Top Ten Reasons I’m Grateful for my Mission: 1

 This is the first post in a series on reasons I’m grateful for my mission.

1) The Stories

As a missionary, I often felt like I was playing the part of an extra in the movies of other people’s lives. I felt I was mostly there to watch and listen; to hear their stories.

Yet, as I lived through the months and met new people day after day, I found meaning in my role. There is inherent value in being observer and confidante, in acknowledging the realities of the worlds of others – worth in serving as witness to their pain.

I left filled to the brim with human stories. Here is one:

 

When Beatrice and I were companions, one day we received a phone call from the mission home. The Mission President had an unusual request. An American member had traveled to the area who was on her way to a medical retreat, and had asked that the mission help her by giving her a ride to the location of the medical facility. It was an eight-hour round trip, so it would effectively take our entire day. B and I eagerly accepted the assignment, both of us excited at the change in routine and the chance to see so much of the countryside. We picked her up at the mission home and began our journey.

She had never been married. She was 29, and she explained as we rode that she had been diagnosed with breast cancer. Rather than opt for conventional radiation and chemotherapy treatments, she had chosen to go to a homeopathic facility that claimed great success in curing cancer through a strict diet regimen of locally-grown raw organic foods.

As we drove, Beatrice mentioned a relative who had also been diagnosed with breast cancer.

The woman responded immediately in a light, conversational tone: “Did she die?”

Beatrice started in her seat, openly shocked and discomfited. “No, of course not.”

Later she wondered privately to me why the woman would have asked such a question. “Why wouldn’t she assume I was telling her a success story?”

Later that night, after we left her at the retreat, we returned to report to the mission home. The MP’s wife came out in the twilight as we were leaving to our apartment, and hesitantly asked about her. As the three of us spoke, we each realized that we had individually sensed something unexpected from this woman.  It seemed as though she had chosen not to have medical treatment very deliberately; almost as though it was from a sense of destiny – that she had instead come all the way here, to this small, tropical, foreign place all alone, in order to privately, willfully stare down death.

9 comments

  1. In Zone conference out MP promised that if we kept all the mission rules and worked hard, in one week we would have a family to teach. Very rare in our mission.

    My district decided that we would take the challenge. However, as the week progressed.
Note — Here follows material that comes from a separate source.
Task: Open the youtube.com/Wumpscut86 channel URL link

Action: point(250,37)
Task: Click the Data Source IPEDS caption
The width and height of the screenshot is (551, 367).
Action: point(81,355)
Two of the three companionships gave up.
    My conpanion and I persisted. Saturday night, we were walking back to our apartment. A woman came running up to us and said that she wanted to talk to us. She had the kids run over to the neighborhood bar to get their father. He came back and told us that his brother in America had joined the church and that he recommended that they find the missionaries. He then said that they wanted to be baptized.
    Although he was in a bar when we first met the family, he accepted the Word of Wisdom and lived it from the day he was first taught. They were baptized.
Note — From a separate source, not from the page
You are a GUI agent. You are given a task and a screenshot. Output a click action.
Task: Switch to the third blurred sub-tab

  2. Thank you, Galdralag. What a haunting encounter. That’s one of the things I most appreciated about my mission as well–the opportunity to listen to people from all walks of life talk about their lives.

  3. On a mission you’ll experience life up close and personal in a way that probably won’t happen if you’re still back home partying with your high school buddies.

  4. Kevin….or, if you are a woman who went on a mission before 2013, you left behind college friends who had already started to scatter and/or marry. High school buddies were already a thing of the distant past.

  5. Loved the post! I sometimes view my mission as the most extraordinary random story generator. On my mission I got bit by a goose, attacked by a lady who was supposedly possessed, slept all night in a bus station, baptized a lady who panicked in the font because she was afraid of drowning, hitchhiked many miles through the most beautiful mountain coffee fields dotted with water buffaloes, and laughed so hard I couldn’t breath.

    And then there were all the sacred, sweet, spiritual experiences where my heart was broken and where I observed the most amazing goodness and humility in the most ordinary of people.

    I know some people have a traumatic mission experience and it makes me sad for what they experienced. But for me if was so life-changingly good (please have mercy grammar police) that I will always look back with fondness, despite the hard times and despite how my current feelings about the Church are more complex and challenging.